In A Small Town Near Auschwitz, British scholar Mary Fulbrook discovers information in letters left by her mother that leads her to Bendsburg, the Germanized name for the ‘small town’ of Bedzin (pronounced Benzin), near Krakow in Upper Silesia, about 25 miles north of Auschwitz.

The tactics of the German occupation of Bedzin were typical throughout Poland. The army would occupy the town, and then the Einsatzgruppen, consisting of troops trained, instructed, and prepared to use violence, swept in and immediately rounded up, humiliated, tortured, shot, and burned a significant portion of the town’s Jewish population. In Bedzin, hundreds of Jews were killed at once, some locked in the Great Synagogue, which was then set on fire.

Students of the Holocaust will recall Jan Gross’ chilling account in Neighbors: The Destruction of the Jewish Community in Jedwabne, Poland. In Jedwabne, the execution of hundreds of the town’s Jews locked and burned alive in the synagogue, was carried out by their Polish neighbors, incensed by the cooperation of the Jews with Russian troops when the town (in northeastern Poland near Bialystok) fell earlier to the Russians.

In either case, the standard procedure seems to have been: first, kill one-third of the Jews; second, work one-third to death; third, execute the remaining one-third in the death camps. At the end of the 20th century, Serbian forces under Radovan Karadzic seemed to have developed a similar metric: First, kill one-third of the Muslims of Bosnia; second, convert onethird to Eastern Orthodox Christianity; third, force one-third to move out. Thus, Bosnia would be free of Muslims just as Poland became Judenrein.

Author Fulbrook discovers that her mother’s closest friend and her own godmother was married to Udo Klausa, the Landrat or civilian county administrator of a number of small cities including Bedzin. Klausa was able to escape punishment after the war by claiming that he was just a low functionary following orders. In fact, he was cleared of charges and ultimately served in the post-war German Federal Administration. However, from his unpublished memoir and letters of his wife, Alexandra, it was clear that Klausa, a member of the Nazi party since 1933, was a willing implementer of Nazi directives in his county, including enforcement of humiliating laws and filling of quotas for deportation of Jews. “I felt as though I had been kicked in the stomach,” reports Fulbrook when she learned the extent of Klausa’s involvement in the Holocaust. Her hope is that it will add to our understanding of the horrific behavior of so many who held themselves to be ‘decent’ people. Fulbrook gives voice to the victims who were on the receiving end of the Nazi policies; she also addresses the betrayal by the Central Office of the Jewish Councils, members of the ‘gendarmerie’ or local constabulary and the regular and criminal police forces, as well as the Jewish militia, all of whom participated in the progressive degradation, humiliation, exploitation and expropriation, maltreatment and starvation of the Jews.
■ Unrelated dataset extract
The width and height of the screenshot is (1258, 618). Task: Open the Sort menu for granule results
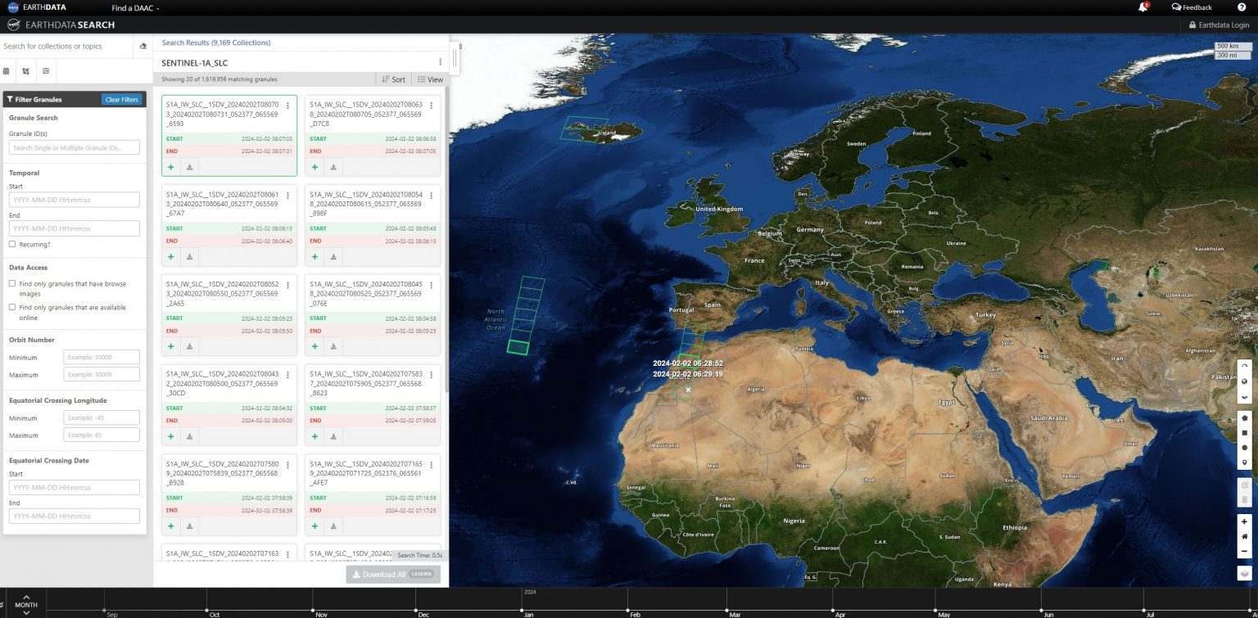[393, 79]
Again the reader is reminded of Daniel Goldhagen’s controversial Hitler’s Willing Executioners and particularly of Christopher Brown’s Ordinary Men: Reserve Police Battalion 101 and the Final Solution in Poland. German citizens rejected for the draft were enlisted to massacre and round up Jews for deportation. Given the opportunity to opt out of killing Jews, only 15 out of 500 exercised the option.
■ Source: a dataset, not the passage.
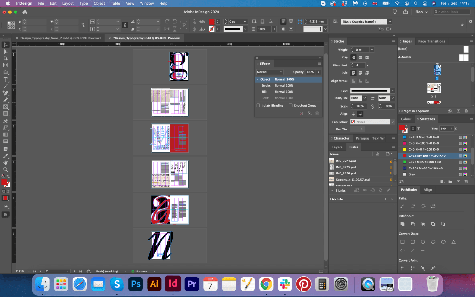The width and height of the screenshot is (475, 297).
Task: Click the Pathfinder Add (unite) icon
Action: (x=402, y=224)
Out of these studies comes an underbook standing of what has been termed “cumulative radicalization.” We have witnessed it in not numerous, yet significant numbers of incidents in Vietnam (MyLai), Iraq (Abu Ghraib), and Guantanamo (here the radicalization was on the part of the prisoners rather than the jailers).

In the author’s words, “there are many different ways in which the term ‘Nazi’ can be understood…there is no simple definition of what can be meant by ‘Nazi,’ let alone an ‘ordinary Nazi’…there are also many ways in which the term ‘decent’ can be understood.” In 1943 Himmler claimed that the SS could ‘remain decent’ despite the fact that they were murdering innocent women and children. How can we explain that the Holocaust was made possible by the actions of so many, yet was actually “intended” by so few?

As Mary Fulbrook so succinctly states, “How could some people later claim that they had ‘always been against it’ while their behavior at the time…propelled the dynamism of Nazism on to the murderous conclusion that was Auschwitz and all that this stands for?”

—Hal Sacks is a retired Jewish communal worker who has reviewed books for Jewish News for more than 30 years.